→ **PAGE**:
►

Monday, September 09, 2013

Montaignean Muridiyya


Few readers of Montaigne have ever managed to come to grips with his relationship to religion. It is disappointing, indeed, to read commentators who consider his remarks on religion insincere; equally disappointing are those commentators who think him fervent in belief. For my money, Maurice Merleau-Ponty has demonstrated, to date, the most sensitive feel for Montaigne's religiosity. I excerpt from Richard McCleary's translation of Merleau-Ponty's essay "Reading Montaigne" in the collection Signs (Northwestern University Press, 1964), 198-210.

Having set out in this way, attentive to all that is fortuitous and unfinished in man, he is at the opposite pole from religion, if religion is an explanation of and key to the world. Although he often puts it outside the range of his inquiries and beyond his reach, nothing he says is a preparation for belief. (202)

What he retains of Christianity is the vow of ignorance. Why assume hypocrisy in the places where he puts religion above criticism? Religion is valuable in that it saves a place for what is strange and knows our lot is enigmatic. All the solutions it gives to the enigma are incompatible with our monstrous condition. As a questioning, it is justified on the condition that it remains answerless. It is one of the modes of our folly, and our folly is essential to us. When we put not self-satisfied understanding but a consciousness astonished at itself at the core of human existence, we can neither obliterate the dream of an other side of things nor repress the wordless invocation of this beyond. What is certain is that if there is some universal Reason we are not in on its secrets, and are in any case required to guide our lives according to our own lights... (203)

It is from doubt that certainty will come. So we must measure the extent of it. Let us repeat that all belief is passion and makes us beside ourselves, that we can believe only by ceasing to think, that wisdom is a resolution to be irresolute, that it condemns friendship, love, and public life. And so here we are back to ourselves again. And we find chaos still, with death, the emblem of all disorders, on the horizon. Cut off from others, cut off from the world, incapable of finding in himself (like the Stoic wise man) and in an inner relationship to God the means of justifying the world's comedy, Montaigne's wise man, it would seem, no longer has any conversation except with that life he perceives welling madly within him for a little while longer, any resource except the most general derision, any motive except despising himself and all things. In this disorder, why not give up? Why not take animals for a model...[o]r to invent, against the feeling of death, some natural religion...This movement is to be found in Montaigne. But there is another one too, which appears just as often. For after all the doubts, there remains to be explained...why we believed to begin with that we held truths, and why doubt needs to be learned. (205-206)

◄

→ **DIRECTIONS**:
a - In the text on Montaigne and religion, who translated Merleau-Ponty's essay "Reading Montaigne"?
b - Copy word for word everything in the text on Montaigne and religion from "What he retains" down to "own lights... (203)".

→ **DATA PROVIDED**:
►

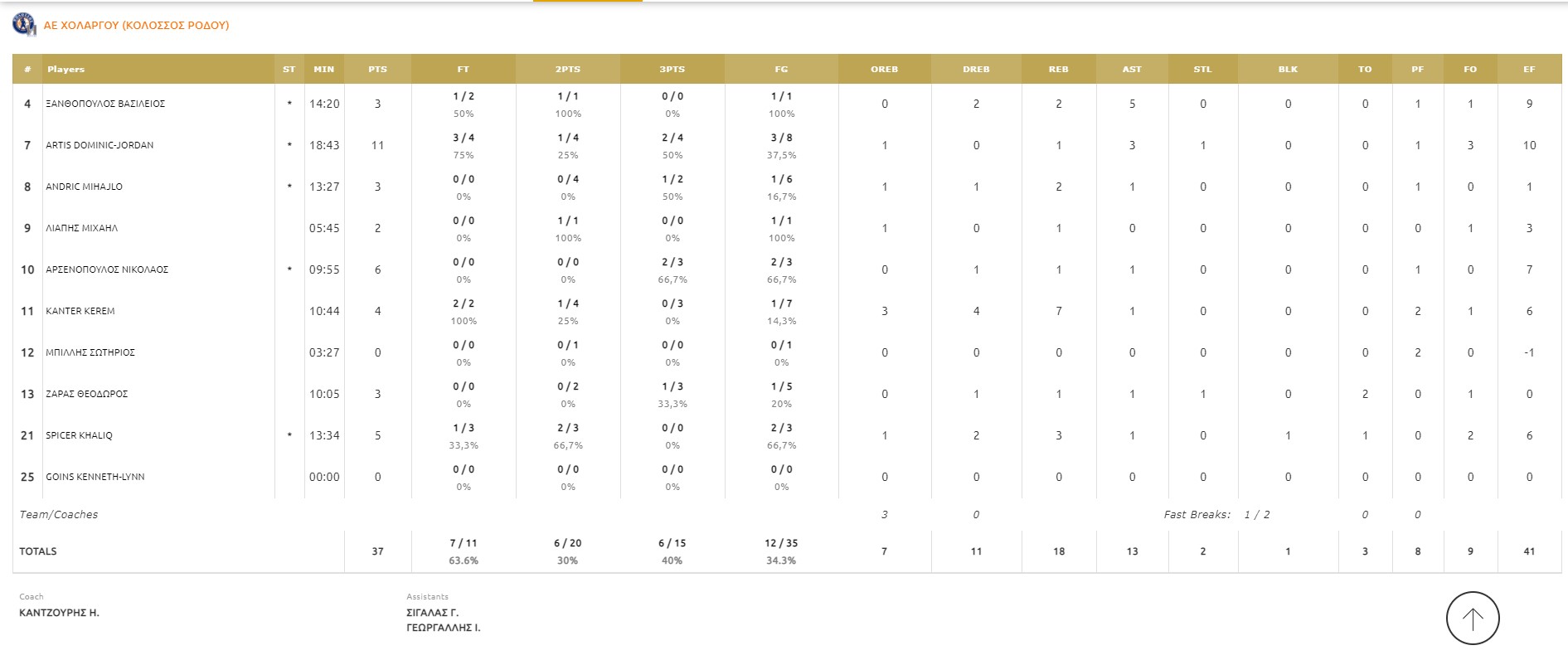Select the AST column header
This screenshot has width=1568, height=660.
pos(1131,70)
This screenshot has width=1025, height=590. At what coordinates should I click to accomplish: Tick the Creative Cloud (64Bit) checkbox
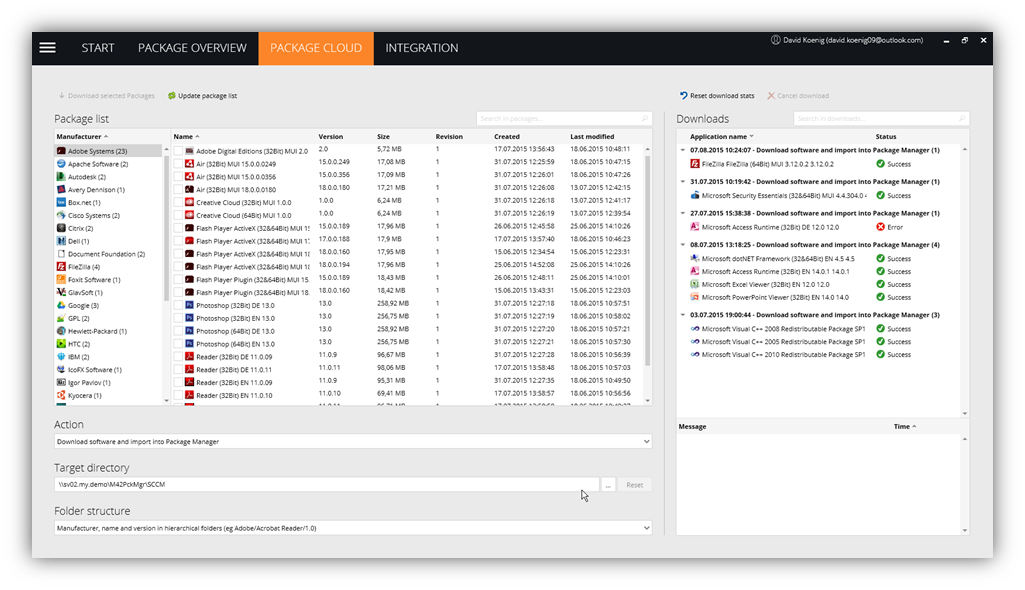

◄

→ **SOLUTIONS FOR EACH TASK**:
a - Richard McCleary

b -
What he retains of Christianity is the vow of ignorance. Why assume hypocrisy in the places where he puts religion above criticism? Religion is valuable in that it saves a place for what is strange and knows our lot is enigmatic. All the solutions it gives to the enigma are incompatible with our monstrous condition. As a questioning, it is justified on the condition that it remains answerless. It is one of the modes of our folly, and our folly is essential to us. When we put not self-satisfied understanding but a consciousness astonished at itself at the core of human existence, we can neither obliterate the dream of an other side of things nor repress the wordless invocation of this beyond. What is certain is that if there is some universal Reason we are not in on its secrets, and are in any case required to guide our lives according to our own lights... (203)